I have been turning my attention more recently to the shaping
of transnational law and institutions in Europe, Latin America,
and within emerging networks of private actors (usually but not
always economic actors). From time to time I have also written
about issues in legal education.
Abstracts
of most of my published work and the full
text of many of my published articles can be accessed from
this site. From time to time I will also post links to manuscripts.
Comments are welcome. Some of my work can be accessed on the Social
Science Research Network, http://ssrn.com/author=259226.
What
do I do professionally?
I believe
it is important to find culturally significant methods for producing
and communicating knowledge. I have been experimenting. One thing
I started doing in 2006 was blogging. My
blog site, called "Law at the End of the Day" (http://lcbackerblog.blogspot.com)

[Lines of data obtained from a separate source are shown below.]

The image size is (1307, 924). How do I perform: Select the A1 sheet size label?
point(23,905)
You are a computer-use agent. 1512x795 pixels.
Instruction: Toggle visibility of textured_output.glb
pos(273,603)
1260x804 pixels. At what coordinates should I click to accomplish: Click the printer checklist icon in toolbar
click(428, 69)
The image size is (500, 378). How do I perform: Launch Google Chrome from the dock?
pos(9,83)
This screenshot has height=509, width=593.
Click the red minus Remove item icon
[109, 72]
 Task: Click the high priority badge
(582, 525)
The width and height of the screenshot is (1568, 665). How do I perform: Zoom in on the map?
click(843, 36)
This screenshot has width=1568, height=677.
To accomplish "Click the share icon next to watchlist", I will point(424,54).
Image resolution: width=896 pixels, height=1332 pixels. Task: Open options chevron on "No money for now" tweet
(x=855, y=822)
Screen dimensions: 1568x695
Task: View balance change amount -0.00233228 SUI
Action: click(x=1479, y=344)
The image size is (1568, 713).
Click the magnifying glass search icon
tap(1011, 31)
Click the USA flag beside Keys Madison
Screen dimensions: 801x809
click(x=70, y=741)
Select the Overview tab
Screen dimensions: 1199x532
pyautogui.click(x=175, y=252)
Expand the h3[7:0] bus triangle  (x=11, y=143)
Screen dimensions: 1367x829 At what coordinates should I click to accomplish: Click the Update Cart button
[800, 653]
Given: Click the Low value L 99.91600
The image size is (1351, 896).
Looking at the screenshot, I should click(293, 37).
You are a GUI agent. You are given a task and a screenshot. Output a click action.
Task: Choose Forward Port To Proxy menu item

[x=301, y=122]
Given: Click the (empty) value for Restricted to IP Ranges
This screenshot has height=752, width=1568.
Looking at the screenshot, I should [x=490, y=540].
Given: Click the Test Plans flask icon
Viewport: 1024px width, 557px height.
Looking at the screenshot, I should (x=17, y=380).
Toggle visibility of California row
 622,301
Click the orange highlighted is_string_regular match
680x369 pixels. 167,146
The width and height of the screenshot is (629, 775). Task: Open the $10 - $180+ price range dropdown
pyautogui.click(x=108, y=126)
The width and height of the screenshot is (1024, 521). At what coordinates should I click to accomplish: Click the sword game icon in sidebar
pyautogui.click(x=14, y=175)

serves as aplace for more experimental work. The postings will
consist of short essays and commentaries. They are meant to be
more pointed (and far less pedantic) than is possible under the
strictures of academic writing in traditional outlets.
I have also
joined with a number of other people in forming a non-profit organization,
the Consortium for Peace and Ethics. CPE will provide an institutional
space for an ideology free, non-partisan and independent investigation,
analysis, scrutiny, research, inquiry and examination of peace
and ethics. To that end, CPE will encourage and support boundary-pushing,
multi- and interdisciplinary research that advances an understanding
of issues relating to peace and ethics studies. It will serve
as a forum for the discussion of issues of peace and ethics as
they affect individuals, governments, religion, business, and
other organizations. It will also serve as a clearinghouse for
the advancement and dissemination of information relating to peace
and ethics study.
How
else do I enjoy the world?
Students are
worth the effort. That is where I focus the rest of my professional
life within the legal academy. I am the faculty advisor for the
Latino Law
Student Association and the International
Law Society. Please visit these websites for additional information.
In addition, my colleagues and I have been editing the newsletter
of the AALS Minority Groups Section, for which I served as Chair
in 2007-2008. You may access the Newsletters for 2002,
2003, 2004,
and 2005 here.
I have also
worked with student engaged in research and writing-principally
through the Penn State International Law Review. With their cooperation,
the Law School became an Academic Partner of the
American Society of International Law (http://www.asil.org).
We expect to put on a number of conferences aimed for the academy
and the bar starting on December 15, 29006. Watch for announcements
of upcoming events!
I end this
short introduction with my favorite quotes, little snippets full
of knowledge and insight that sometimes get me through the day:
1. "Ihrem
Ende eilen sie zu, die so stark im Bestehen sich wähnen.
Fast schäm' ich mich, mit ihnen zu schaffen; Zur leckenden
Lohe mich wieder zu wandeln, Spür' ich lockende Lust. Sie
aufzuzehren, die einst mich gezähmt, Statt mit den Blinden
blöd' zu vergehn, Und wären es göttlichste Götter!
Nicht dumm dünkte mich das! Bedenken will ich's: wer weiss,
was ich tu'!" Richard Wagner, Das Rheingold, Scene Four (Loge
Aria).
2. "Las
ideas no se matan." Fidel Catsro Speech given in Caracas
Venezuela, 1999.
3. "This
man whom you here see, When he is dead and rotten, By this shall
he remembered be, When he should be forgotten." Dedicatory
on the portrait of Robert Hayrick; Mayor of Leicester 1584, 1593,
1605; Member of Parliament 1588; Guildhall, Leicester, England.